My only real niggle when finishing the book, and the author does admit this in the afterword at the end, is that this novel does "feed into" the next novel, SCARRED FOR LIFE, which isn't out until next January.

CROSSING THE LINE is a good quality police procedural from an author that I will be following from now on.

Mark Bailey, September 2014

Thursday, September 11, 2014

Publishing Deal - Rod Reynolds

I received the following press release today; Faber have bought two books from Rod Reynolds:

Faber wins auction for debut thriller by UK author Rod Reynolds

Associate Crime Editor Katherine Armstrong bought UK, Commonwealth and European rights, excluding Canada, from Kate Burke at Diane Banks Associates for THE DARK INSIDE and an as-yet-unnamed second book.

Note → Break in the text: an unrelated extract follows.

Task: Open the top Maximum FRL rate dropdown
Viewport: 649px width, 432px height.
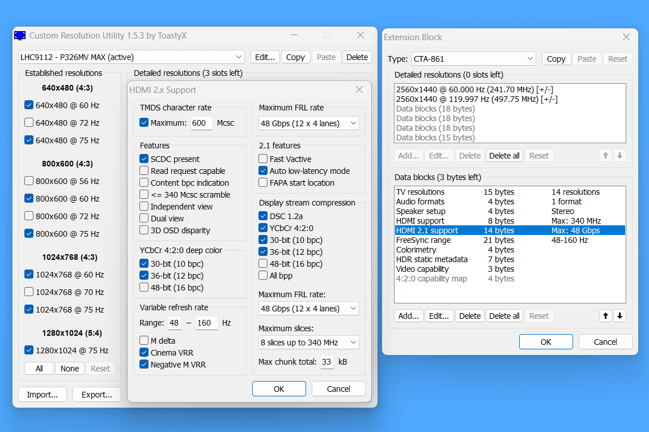Action: [x=308, y=123]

Armstrong said: 'I am absolutely thrilled that Rod has decided to come to Faber. THE DARK INSIDE is a superbly assured debut novel and I very much look forward to introducing readers to Charlie Yates, his disgraced New York reporter who is sent to Texarkana to report on a spate of murders as local courting couples are being butchered at a popular date spot. When Charlie starts asking questions he comes into conflict with the local police and sheriff's departments and he soon realises that there's more to the town - and the story - than first meets the eye. Everyone, it appears, has something to hide. Loosely based on a real case, THE DARK INSIDE will appeal to fans of TRUE DETECTIVE, Tom Franklin and R. J. Ellory. Charlie is an engaging and sympathetic protagonist that readers will warm to and the narrative grips from the start and carries you along to the very last page. I'm very excited to see what Rod will do next.'

Burke said: ‘The fast reaction from editors to this incredible thriller was overwhelming and Faber’s pitch and vision blew us away. Both Rod and I are incredibly excited to be working with them.’

Reynolds is a recent graduate of City University's first two-year Crime and Thriller Creative Writing Masters course.

Faber will publish THE DARK INSIDE into trade paperback and eBook formats in summer 2015.